The Effect of Cryo Temperature on Commonly used Fluorophores

Abstract

Correlated cryo-fluorescence and cryo-electron microscopy (cryo-CLEM) has become an increasingly popular method for combining the resolving power of cryo-EM with the specificity of fluorescence. Although cryo-fluorescence microscopy suffers from optical limitations, it is a powerful way to target the resolving power of cryo-EM toward proteins of interest in heterogeneous cellular environments. Super-resolution microscopy at cryo temperatures has also been established using several different approaches. While fluorescence-derived localization is a key benefit of cryo-CLEM, fluorescence can also be used to bring orthogonal information into cryo-EM images.

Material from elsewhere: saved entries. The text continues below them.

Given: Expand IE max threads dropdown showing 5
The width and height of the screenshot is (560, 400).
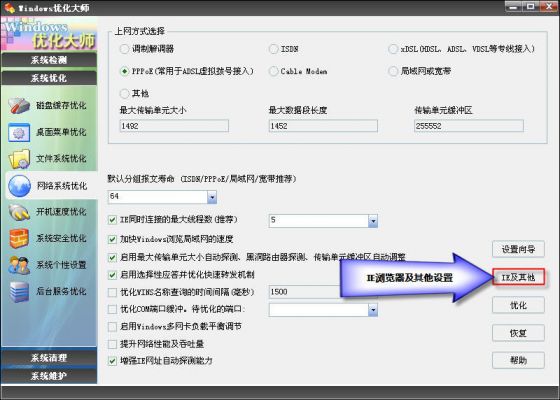Looking at the screenshot, I should click(x=373, y=221).
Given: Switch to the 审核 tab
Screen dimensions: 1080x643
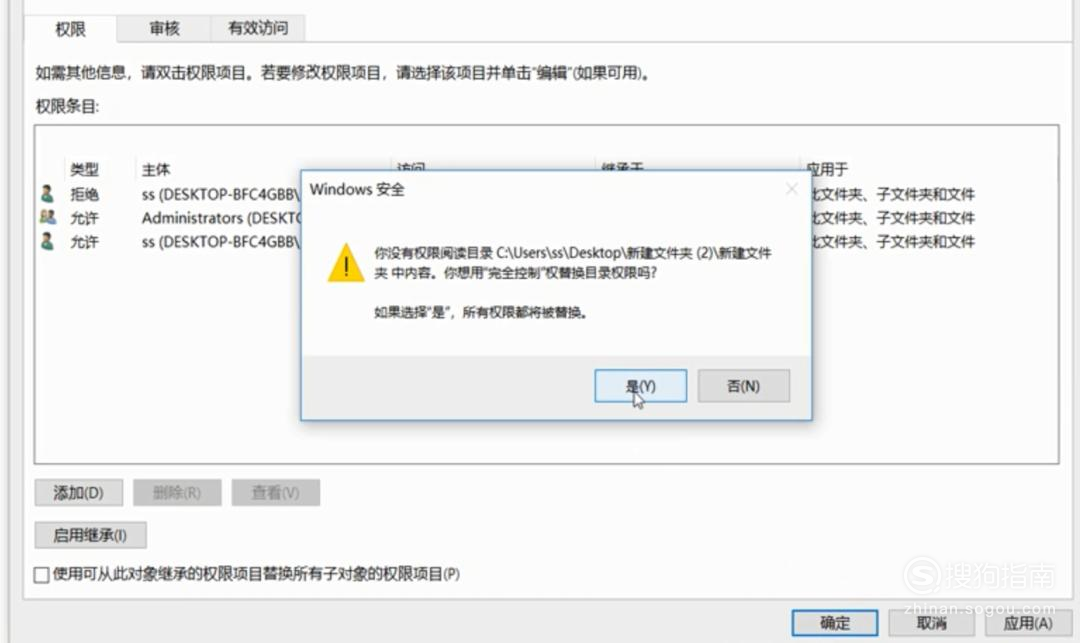Looking at the screenshot, I should tap(164, 28).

We recently developed a fusion assay compatible with cryo-CLEM equipment and conditions (Metskas and Briggs, Microscopy & Microanalysis 2019). This development employs auto-quenching by resonant energy transfer to specifically target a function rather than a protein in cryo-CLEM - in this case, adding information on lipid mixing to morphologies from micrographs of influenza virus fusion. However, further methods developments, particularly those involving FRET, are currently hampered by limited characterization of modern fluorophores at cryo-CLEM temperatures (77-100 K). Here, we present a study of commonly used synthetic fluorophores and fluorescent proteins, characterizing excitation and emission spectra, singlet state lifetime, and quantum yield at 77 K. We note that 10 nm shifts of the modes are common for both excitation and emission spectra, but are fluorophore specific in magnitude and even in direction. Vibronic coupling and spectral narrowing are visible in all cases characterized, and singlet state lifetimes increase or decrease in a fluorophore-specific manner. Taken together, these data suggest guidelines for choosing cryo-CLEM fluorophores and filter sets, and demonstrate promise for techniques such as FRET in carefully-adapted applications.